Non c’è verso, la logica della finanziarizzazione dell’economia, non può portare altro che a una successione di crisi, come aveva previsto Minsky nel lontano 1986 (Global Consequences of Financial Deregulation, Washington University, Working Paper no. 96, St. Louis). Inascoltato, perché allora il pensiero mainstream era quello dell‘era Reagan-Thatcher.

La ricchezza che viene bruciata durante queste crisi, si dice, danneggia solo i ricconi, alla povera gente che male le fa, poveri erano e poveri restano.
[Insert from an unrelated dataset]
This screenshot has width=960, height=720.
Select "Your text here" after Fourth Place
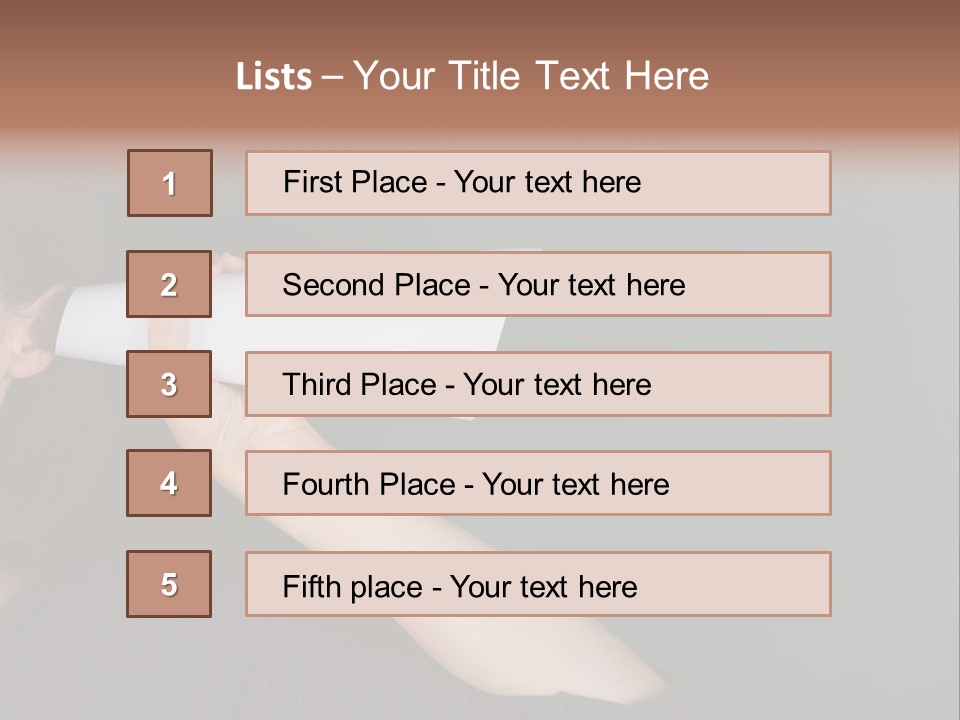tap(575, 485)
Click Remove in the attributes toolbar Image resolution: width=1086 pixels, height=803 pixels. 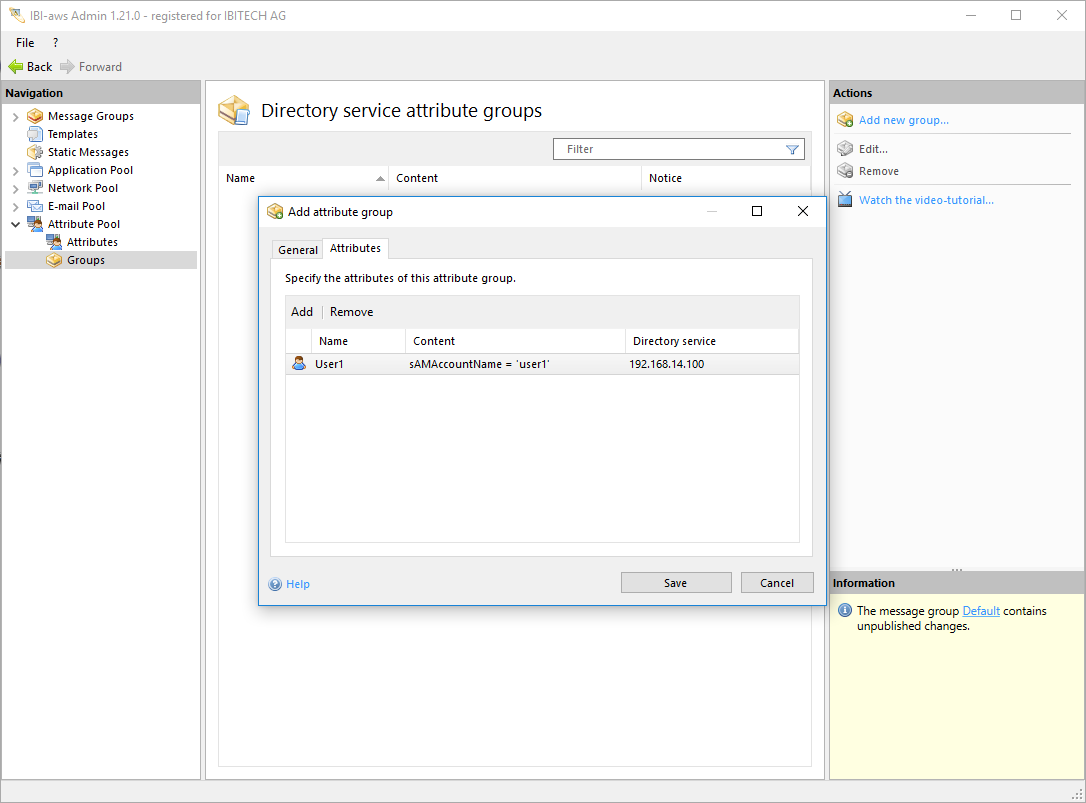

Un momento. Quella è ricchezza che non viene solo dalla carta, quelli sono anche profitti accumulati con il lavoro della gente, nelle industrie, nei servizi. Quella è anche ricchezza accumulata risparmiando sul costo del lavoro, reddito sottratto allo stagista, al co.co.co., all’interinale, al lavoratore degli appalti che per cinque euro all’ora ti fa le saldature nei cantieri navali. Quelle sono risorse sottratte all’investimento e giocate alla roulette della finanza “creativa”, come i 500 milioni di euro bruciati ad aziende delle nostre parti, che si vantano d’essere “un’eccellenza”. E lo sono.

Proprio in questi momenti, al di là dei tremori per i nostri poveri risparmi, tenuti lì in caso di disgrazia, si dovrebbe riflettere sul fatto che questo paese non può continuare a rendere sempre più flessibile, precario, instabile il lavoro. Non può continuare a sprecare talenti, a vederli andarsene all’estero. Non può – lo vediamo in questi giorni dalle inchieste della magistratura sulla logistica – vivere sulle spalle di condizioni di lavoro indegne di un paese civile e con un’evasione fiscale da far paura.

Come può continuare un Paese ad avere più del 90% delle imprese sotto i 10 dipendenti quando per l’innovazione non solo digitale ci vogliono capitali consistenti, da investire in ricerca e sviluppo?[1] Cosa succederebbe della nostra metalmeccanica se non fossimo i subfornitori dell’industria dell’auto tedesca? Subfornitori perché ormai le automobili, dopo la breve parentesi di Marchionne, ormai le facciamo fare ai francesi o ad altri.

Ma l’Italia – ci dicono – dispone di un patrimonio ben maggiore di quello industriale, il patrimonio culturale, artistico, monumentale, editoriale. Già, dove i compensi medi – quando ci sono, perché quello è il regno del lavoro gratuito – sono vergognosi.[2] Per un tempo determinato può capitare che istituzioni private di grande prestigio, il cui logo svetta sulle grandi barche da regata, il cui nome da solo evoca nel mondo luxury e coolness, paghi 5 euro l’ora gli assistenti di sala. Requisiti richiesti: conoscenza di due lingue straniere.

Quando si parla di queste cose in certi ambienti si leva sempre un coro: formazione, bisogna fare più formazione! Certo, ma forse sarebbe il caso di suggerire che sui banchi di scuola ritornino anche un po’ di imprenditori e di manager. (s.b.)

 

 

[1] “Nel 2019 in Italia erano attive quasi 4,4 milioni di imprese non agricole, con 17,4 milioni di addetti. Oltre il 60% delle imprese aveva al più un solo addetto (in genere ditte individuali con il titolare lavoratore indipendente), e un ulteriore terzo della popolazione erano microimprese tra i 2 e i 9 addetti; questi due segmenti insieme occupavano circa 7,5 milioni di addetti. Le piccole imprese, tra i 10 e i 49 addetti erano quasi 200 mila e quelle medie e grandi 28mila, cioè meno dello 0,7%: queste ultime rappresentavano però più di un terzo dell’occupazione e oltre la metà del valore aggiunto prodotto.” (ISTAT, Rapporto sulle imprese 2021).

[2] Fondazione Brodolini, Dietro le quinte. Indagine sul lavoro autonomo nell’audiovisivo e nell’editoria libraria, a cura di S. Bologna e A. Soru, Roma, 2022.